知らないと不法滞在に?カナダのビザとパーミット、よくある勘違い7選

カナダではビザや移民に関するアドバイス、申請代行は政府公認の有資格者が行うことになっています。
留学とビザは切り離せないもの。こちらではMYNDSが提携するKaede Immigration Servicesの代表・移民コンサルタント、阿萬さんより留学・ビザ・移民に関してご案内いただきます。
カナダ留学やワーキングホリデー、就労を予定されている方へ
カナダのビザ(査証)やパーミット(許可証)には複雑なルールがあり、知らないうちに違反してしまうリスクが潜んでいます。皆さんは、ビザやパーミットのルールを正しく理解できていますか?
「eTAがあるから滞在できると思っていた」「卒業後もスタディーパーミットで働けると思っていた」—実際、こうした誤解が不法滞在や不法就労につながってしまいます。

_ _ _ _

カナダのビザとパーミットに関する本文から、「カナダではビザや移民に関する」から「就労につながってしまいます。」までを、両端の語句も含めて一字一句そのまま抜き出してください。 この記録は参照しなくてかまいません。

画面要素の位置記録:
_ _ _ _

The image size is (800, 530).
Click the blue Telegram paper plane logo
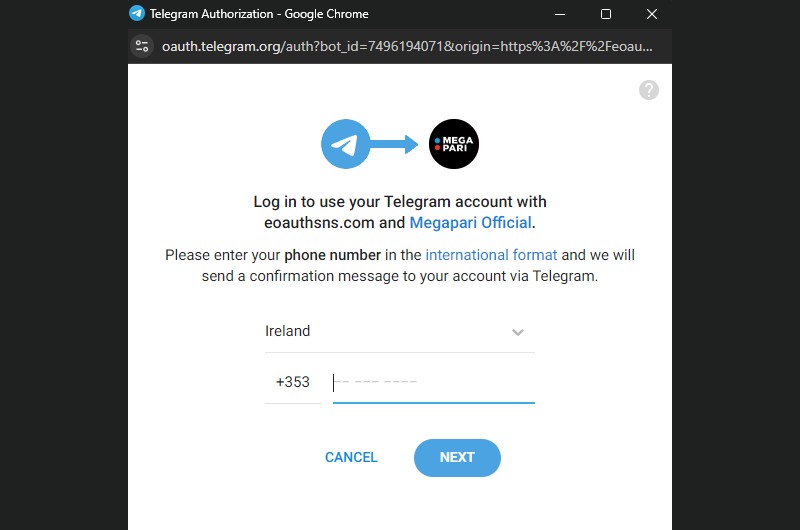(345, 144)
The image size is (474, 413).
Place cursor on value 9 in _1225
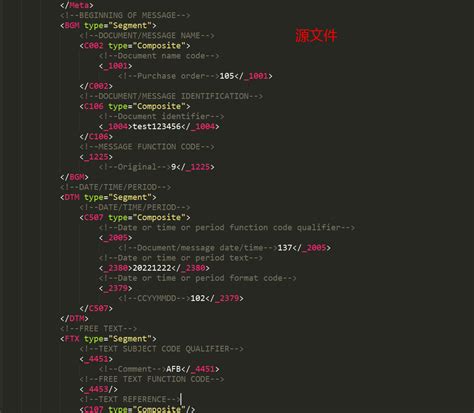pos(173,167)
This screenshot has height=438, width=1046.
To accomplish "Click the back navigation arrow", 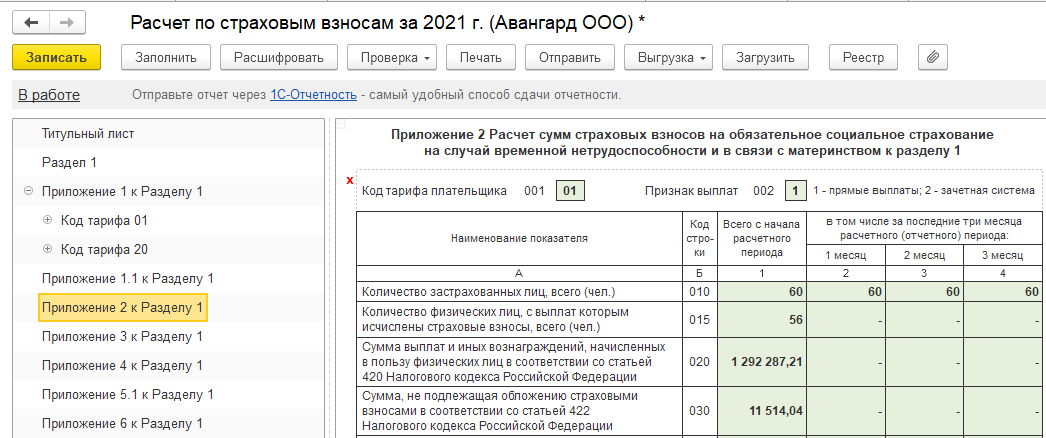I will (31, 22).
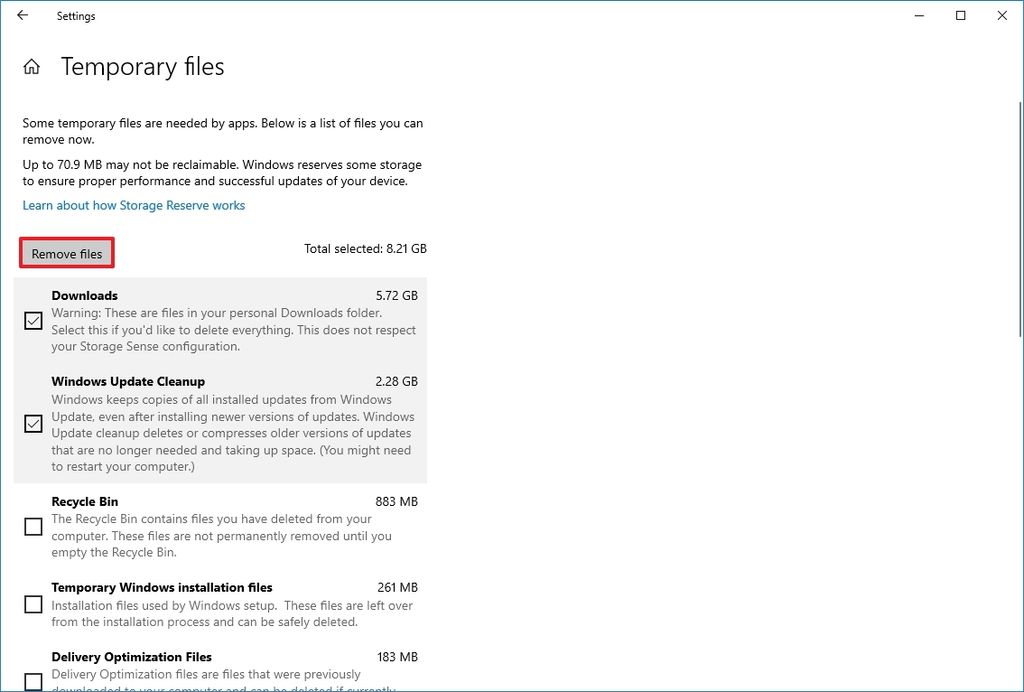Click the Recycle Bin item title
Screen dimensions: 1024x692
[85, 502]
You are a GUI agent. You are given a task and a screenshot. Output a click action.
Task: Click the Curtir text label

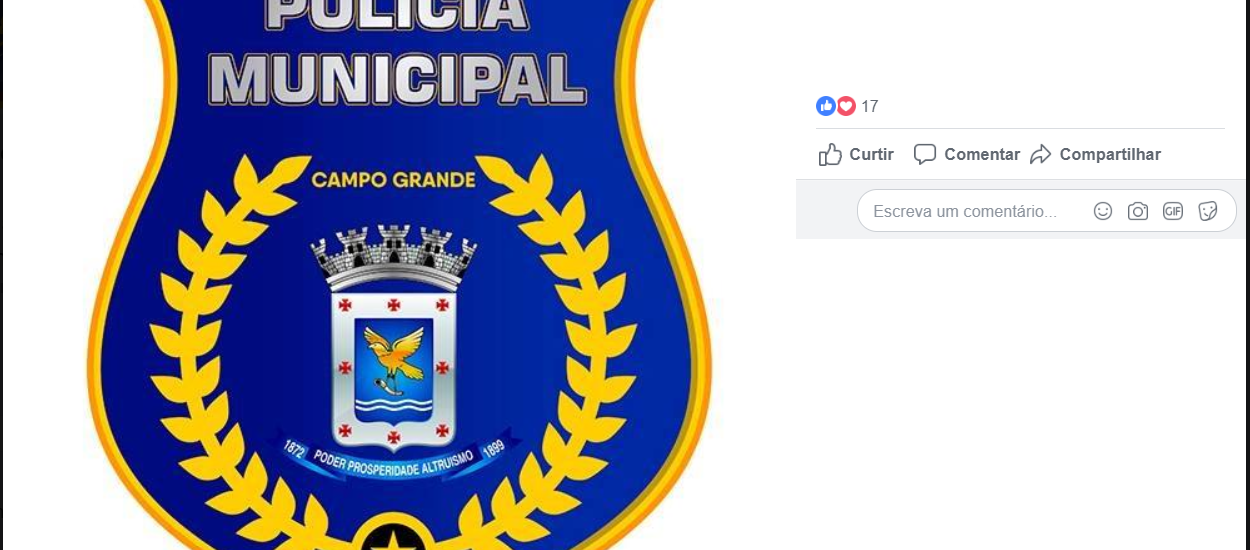[871, 154]
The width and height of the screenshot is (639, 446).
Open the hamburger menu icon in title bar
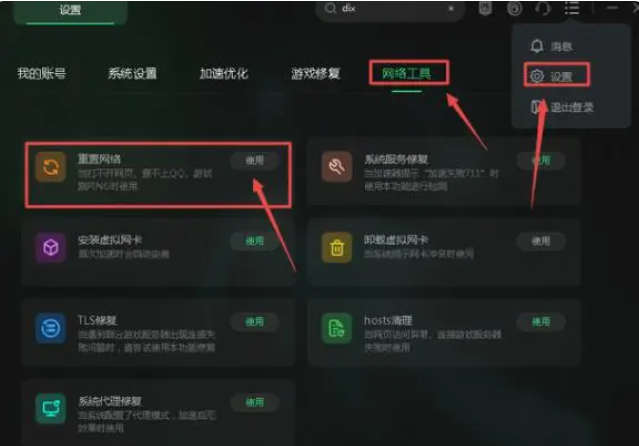tap(572, 8)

_ _ _ _

- [解答例]
カナダではビザや移民に関するアドバイス、申請代行は政府公認の有資格者が行うことになっています。
留学とビザは切り離せないもの。こちらではMYNDSが提携するKaede Immigration Servicesの代表・移民コンサルタント、阿萬さんより留学・ビザ・移民に関してご案内いただきます。
カナダ留学やワーキングホリデー、就労を予定されている方へ
カナダのビザ(査証)やパーミット(許可証)には複雑なルールがあり、知らないうちに違反してしまうリスクが潜んでいます。皆さんは、ビザやパーミットのルールを正しく理解できていますか?
「eTAがあるから滞在できると思っていた」「卒業後もスタディーパーミットで働けると思っていた」—実際、こうした誤解が不法滞在や不法就労につながってしまいます。